Et comment ne pas voir dans cette posture une métaphore plus large de notre rapport contemporain à la technique, où la maîtrise des dispositifs, l’acquisition des compétences, la familiarisation avec les interfaces deviennent des fins en soi, indépendamment de ce qu’elles permettent effectivement de réaliser, de transformer, de créer ? Comment ne pas y reconnaître cette forme particulière de fétichisme qui s’attache moins aux objets techniques eux-mêmes qu’aux possibilités qu’ils ouvrent, aux virtualités qu’ils contiennent, aux promesses qu’ils incarnent ? Un fétichisme du possible qui se détourne systématiquement de son actualisation, une érotique de la potentialité qui trouve sa jouissance dans l’anticipation plutôt que dans la réalisation.

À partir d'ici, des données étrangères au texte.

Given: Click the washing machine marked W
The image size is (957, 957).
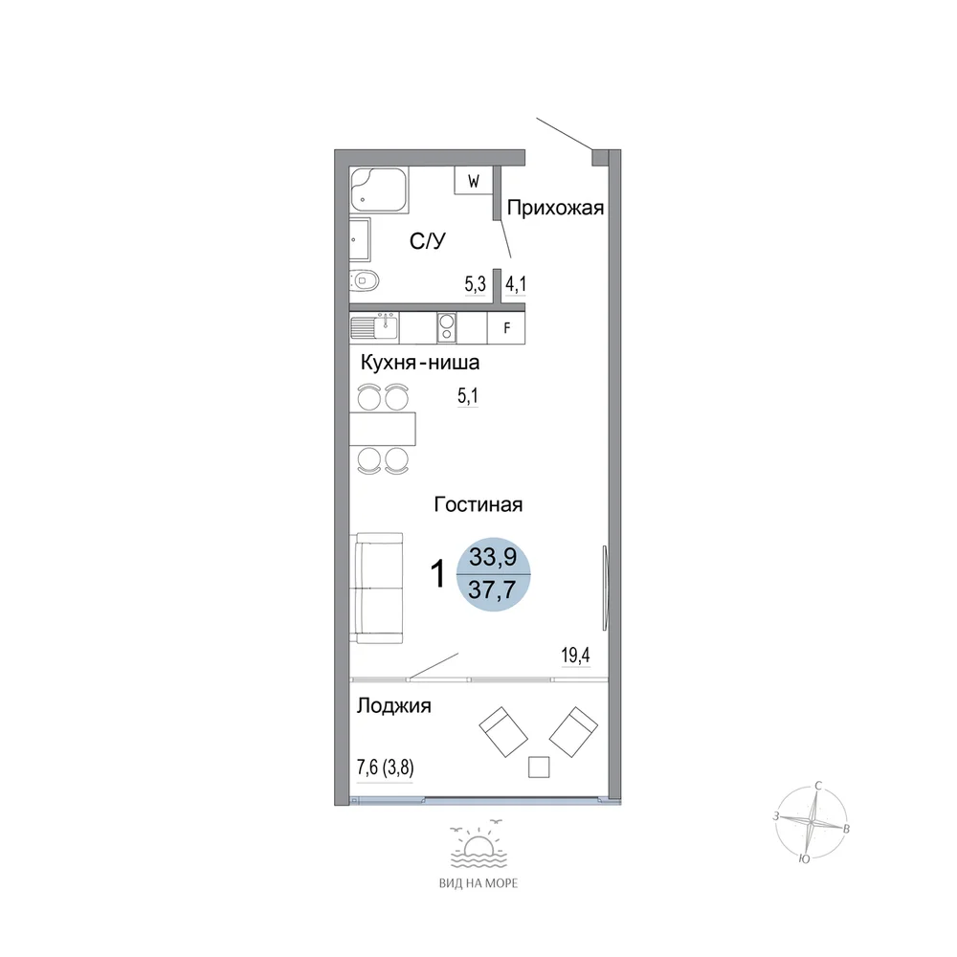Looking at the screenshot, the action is (x=474, y=180).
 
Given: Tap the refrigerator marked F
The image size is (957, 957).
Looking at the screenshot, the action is (x=506, y=327).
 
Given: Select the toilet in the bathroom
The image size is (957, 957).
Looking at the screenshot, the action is (x=365, y=281).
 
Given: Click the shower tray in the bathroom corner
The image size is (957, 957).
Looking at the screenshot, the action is (x=378, y=189).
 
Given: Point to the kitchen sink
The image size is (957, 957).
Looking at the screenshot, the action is (x=374, y=326).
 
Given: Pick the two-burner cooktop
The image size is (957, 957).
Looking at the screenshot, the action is (x=447, y=327).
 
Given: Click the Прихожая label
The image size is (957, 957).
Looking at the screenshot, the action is (x=555, y=208).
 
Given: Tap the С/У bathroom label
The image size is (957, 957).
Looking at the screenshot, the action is (x=427, y=241).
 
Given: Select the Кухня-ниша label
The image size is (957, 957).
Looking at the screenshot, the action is (x=420, y=363).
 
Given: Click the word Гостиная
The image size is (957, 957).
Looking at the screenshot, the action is (x=478, y=504).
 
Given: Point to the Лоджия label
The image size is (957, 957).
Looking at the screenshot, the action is (x=393, y=706).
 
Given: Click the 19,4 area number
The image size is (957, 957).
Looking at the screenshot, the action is (x=575, y=656).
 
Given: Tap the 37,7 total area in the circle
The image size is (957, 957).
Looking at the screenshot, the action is (x=493, y=590).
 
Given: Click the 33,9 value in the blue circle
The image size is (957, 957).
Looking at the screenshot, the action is (x=493, y=557).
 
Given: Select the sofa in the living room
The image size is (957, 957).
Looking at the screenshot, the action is (x=376, y=588).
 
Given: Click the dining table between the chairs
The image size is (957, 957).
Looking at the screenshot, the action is (x=383, y=429).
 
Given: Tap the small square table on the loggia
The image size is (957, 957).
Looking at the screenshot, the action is (x=538, y=768).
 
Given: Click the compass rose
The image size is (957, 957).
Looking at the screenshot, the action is (x=812, y=822).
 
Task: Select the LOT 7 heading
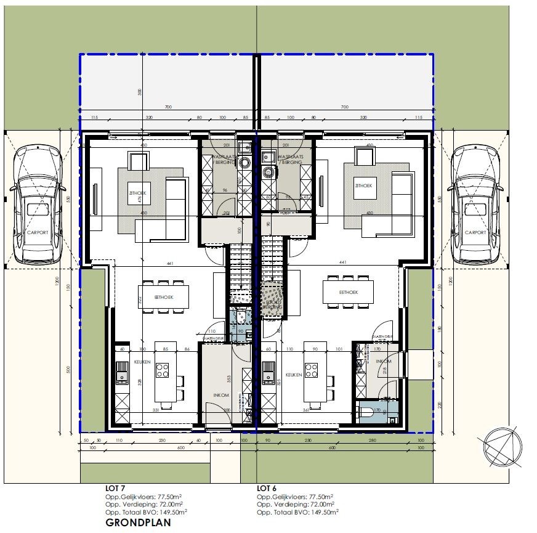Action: (x=115, y=487)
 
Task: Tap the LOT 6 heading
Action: (x=267, y=487)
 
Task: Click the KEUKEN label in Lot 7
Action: (x=143, y=362)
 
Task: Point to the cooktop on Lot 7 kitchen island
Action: (x=163, y=370)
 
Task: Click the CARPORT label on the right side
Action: (x=475, y=233)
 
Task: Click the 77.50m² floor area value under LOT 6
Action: (x=321, y=495)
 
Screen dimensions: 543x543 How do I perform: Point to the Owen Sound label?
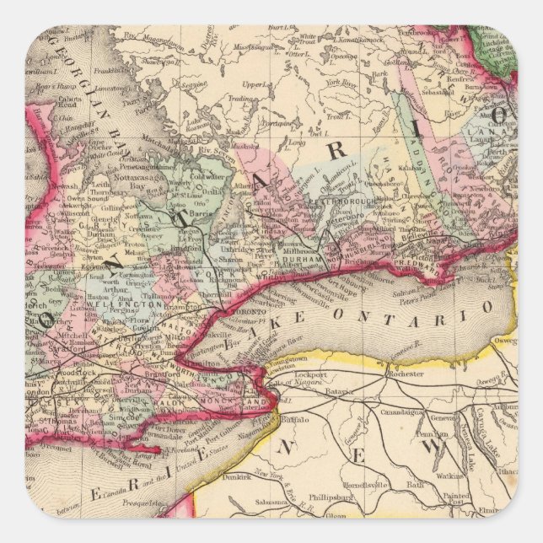[x=62, y=180]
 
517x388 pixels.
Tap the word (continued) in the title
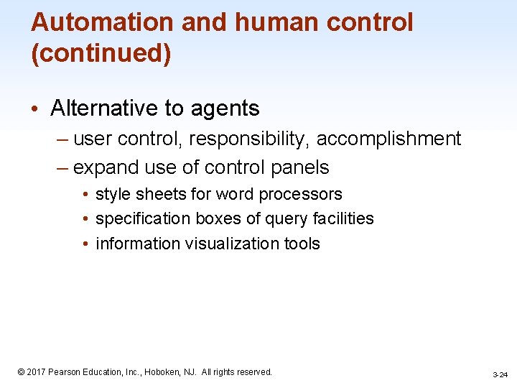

La vogue actuelle pour les fablabs répond à l’utopie d’une émancipation productive. Ils ouvriraient la possibilité d’une autre relation à la production qui ne serait plus basée en bout de chaîne sur le consumérisme et en début de chaîne sur l’obsolescence programmée. Une rapide analyse de la situation met à mal cette image révolutionnaire, dans la mesure où ces fablabs sont largement soutenus par des entreprises privées qui y voient, à la manière de Google, l’opportunité de déléguer la production dans les foyers et d’ainsi d’investir encore plus profondément d’un point de vue affectif et existentiel le domaine privé. De plus, croire que les fablabs proviennent de la contre-culture américaine des sixties qui a été récupérée après-coup par la domination, c’est ignorer l’état actuel des connaissances qui démontre la complicité entre les deux (Fred Nelson,* From Counterculture to Cyberculture*).

Cette utopie d’émancipation productive mérite d’être interrogée non seulement dans ses présupposés historiques et économiques, mais plus fondamentalement dans sa structure même, dans ce qu’elle révèle de notre rapport contemporain au travail, à la création, à la production. Car ce qui se joue dans l’engouement pour les fablabs, c’est moins une transformation effective des modes de production qu’une reconfiguration de leur imaginaire, moins une alternative réelle au système industriel dominant qu’une modification de la manière dont nous nous représentons notre place dans ce système.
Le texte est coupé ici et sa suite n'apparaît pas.